John Edwards, chief economist of HSBC in Australia, agrees, saying "I think we might do a little better than 4% this year." Richard Martin of the Standard and Poor's rating agency, believes it was beneficial for the economy to be forced out of step with the US. "Critically, this will enable Australia to bridge the December quarter chasm, when the economies of the US and Asia will contract sharply," Martin says. The Economist magazine reported Australia was a "bright spot" in the dimming global picture.

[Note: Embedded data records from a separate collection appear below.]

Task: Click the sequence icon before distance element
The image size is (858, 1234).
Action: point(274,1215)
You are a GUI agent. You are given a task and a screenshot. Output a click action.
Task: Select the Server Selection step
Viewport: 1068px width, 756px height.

Such unanimity of opinion is often dangerous. A reality check is in order. The export engine fuelled by an undervalued dollar has enabled Australia to achieve its best ever run of eight consecutive monthly trade surpluses. But falling demand and stronger imports will spell deficits soon.

The resilience of the big retail spenders defying storm clouds has been astonishing. They have apparently not been deterred by job insecurity, with the unemployment rate surging to a two-and- a-half-year high of more than 7%. There have been mass redundancies in financial services and telecommunications, together with a string of corporate collapses, culminating in Ansett Airlines going belly up.

However, for those who have a job, extra money from lower mortgage payments is burning a hole in shoppers' pockets, and being fanned by tumbling petrol prices.

Even the events of September 11 failed to crimp their style. A survey taken in the weeks following the attack showed an initial 9% swoon in consumer confidence. But much of that had been clawed back by November, with more respondents declaring that this was a good time to buy a major household item. Some went to extremes. The annual Sydney motor show was the most successful ever. A score of customers put deposits down on the yet-to- be-released Maserati Spyder V8 priced at A$227,500 and Mercedes car sales were 50% above normal.

A spendthrift boom often contains the seeds of its own destruction. Inflation is currently being well contained at around 2.5%, and wage increases have been moderate. However, should the economy run too hot, domestic interest rates would cease falling. A reversal of monetary policy could be on the horizon, and that would stop the real estate market in its tracks.

Most Australians do not believe a full blown recession is coming. But it has already arrived in one important industry. Fear of flying, and slimmer wallets caused the numbers of overseas tourists arriving in October to fall 12.7% to 352,000 and forward bookings are getting worse.

Inbound tourist receipts are worth an annual A$15 billion and account for more than 4% of GDP. Qantas chief CEO Geoff Dixon says international travellers have put away their passports and suitcases. Hotels that service foreign visitors are closing down. Tourism officials have persuaded the government to pay an A$150 bounty to any family taking a long-haul domestic holiday around the country.

For one reason or another, many more Australians settled for a stay-at-home Christmas.